Administrative and Constitutional Law and Human Rights

Number of paragraphs:

25

Date of hearing:

2 March 2021

Counsel for the Applicant

Mr R Chia

Solicitor for the Applicant:

Vinh Duong & Associates

Counsel for the First Respondent

Ms C Juarez

Solicitor for the First Respondents:

MinterEllison

Counsel for the Second Respondent:

The Second Respondent filed a submitting notice save as to costs

ORDERS

NSD 880 of 2020

BETWEEN:

EBS17

Applicant

AND:

MINISTER FOR IMMIGRATION, CITIZENSHIP, MIGRANT SERVICES AND MULTICULTURAL AFFAIRS

First Respondent

ADMINISTRATIVE APPEALS TRIBUNAL

Second Respondent

order made by:

LEE J

DATE OF ORDER:

2 March 2021

THE COURT ORDERS THAT:

1.    Leave be granted pursuant to rule 36.05 of the Federal Court Rules 2011 (Cth) extending time for a notice of appeal to be filed and for the draft notice of appeal filed on 11 August 2020 to stand as the notice of appeal in the proceeding.

2.    The appeal be dismissed with costs.

3.    Orders 1 and 2 not be entered until publication of the revised reasons for judgment.

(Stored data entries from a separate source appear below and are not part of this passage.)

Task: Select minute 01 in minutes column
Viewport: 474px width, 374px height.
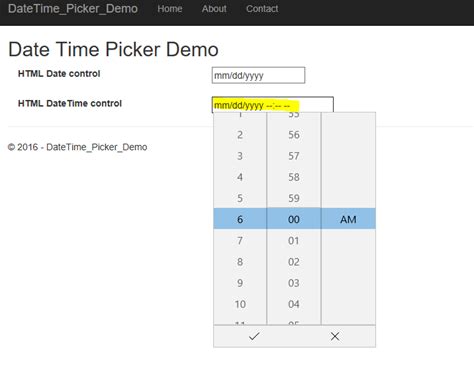Action: pyautogui.click(x=294, y=240)
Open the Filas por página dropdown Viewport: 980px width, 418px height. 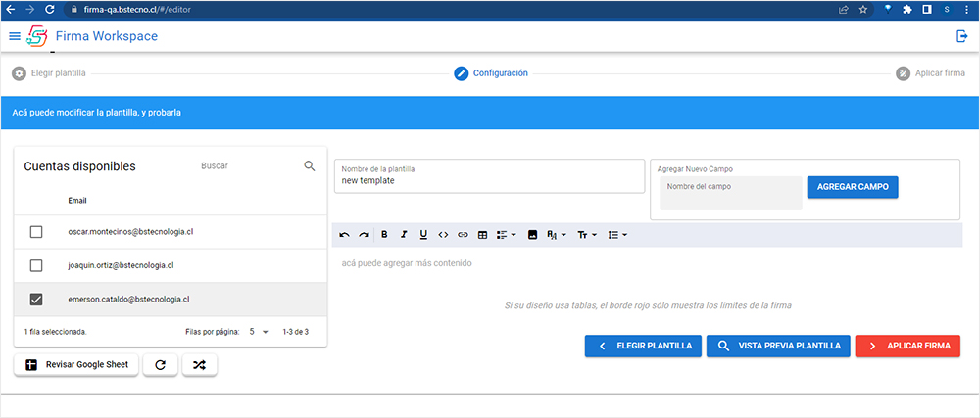(x=259, y=332)
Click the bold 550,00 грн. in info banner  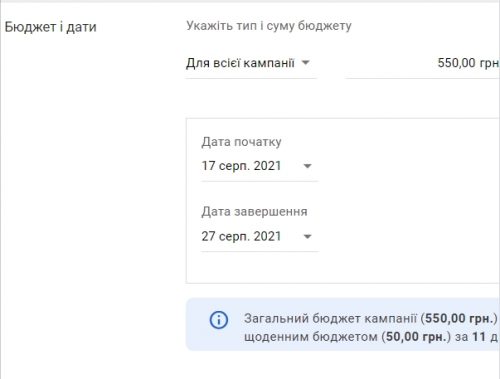459,318
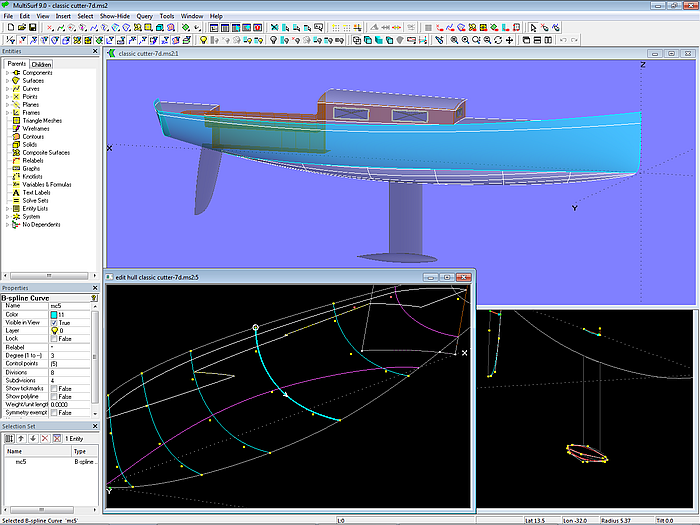
Task: Toggle the Lock property checkbox
Action: tap(54, 339)
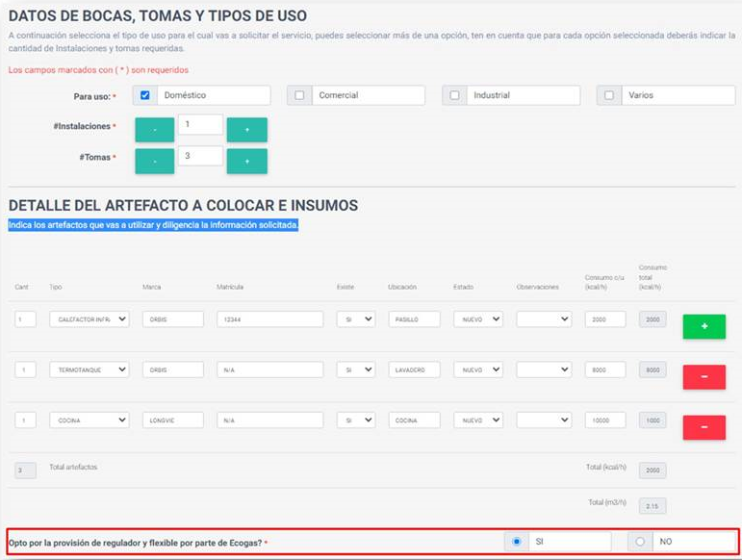Open the Tipo dropdown showing Calefactor

(x=89, y=319)
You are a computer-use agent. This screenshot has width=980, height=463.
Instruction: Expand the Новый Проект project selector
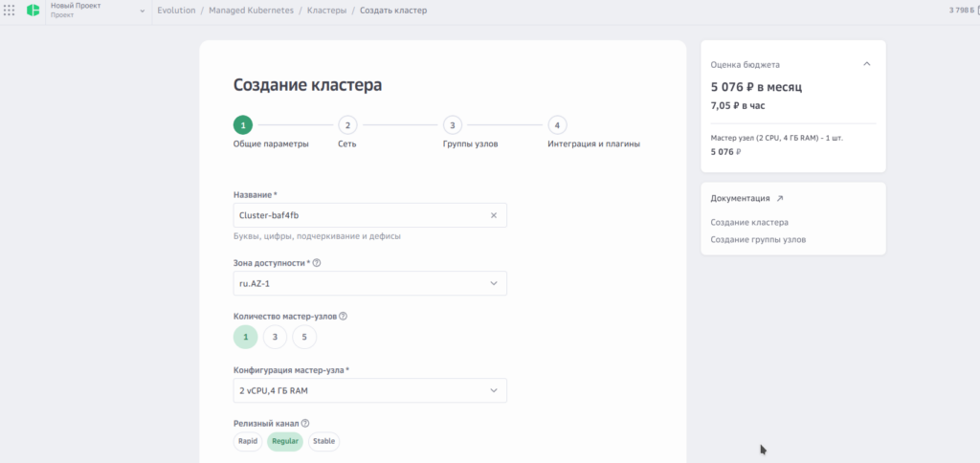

Note:    Entry of orders is dealt with in Rule 39.32 of the Federal Court Rules 2011.

REASONS FOR JUDGMENT

(Revised from Transcript)

LEE J:

A    INTRODUCTION AND BACKGROUND

1    The applicant seeks an extension of time pursuant to rule 36.05 of the Federal Court Rules 2001 (Cth) (FCR) to appeal from a decision of the Federal Circuit Court: EBS17 v Minister for Immigration & Anor [2020] FCCA 1258 (J). In that decision, the primary judge dismissed the applicant’s application for judicial review of two decisions of the second respondent (Tribunal) made on 27 July 2017 and 15 August 2017.

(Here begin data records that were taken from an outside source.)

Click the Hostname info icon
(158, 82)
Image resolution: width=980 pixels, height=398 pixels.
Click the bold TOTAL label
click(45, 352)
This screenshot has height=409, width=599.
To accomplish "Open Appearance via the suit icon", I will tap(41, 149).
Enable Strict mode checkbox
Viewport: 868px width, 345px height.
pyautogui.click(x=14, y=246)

2    The background to this proceeding can be stated shortly. The applicant is a citizen of Malaysia, who applied for a protection visa in early 2017, claiming to fear harm from a creditor in Malaysia because he had not repaid a loan. Importantly, for reasons that will become apparent, in the application for the protection visa the applicant provided a residential and email address for correspondence and a mobile telephone contact number. These details were later recorded on a “Visa Application Summary” form held by the Department of Immigration and Border Protection (Department). On 21 March 2017, a delegate of the Minister (delegate) refused to grant the applicant a protection visa, and on 27 March 2017, the applicant applied to the Tribunal for review of the delegate’s decision. In that online application (Application), the applicant again provided his residential and email address but no telephone contact number.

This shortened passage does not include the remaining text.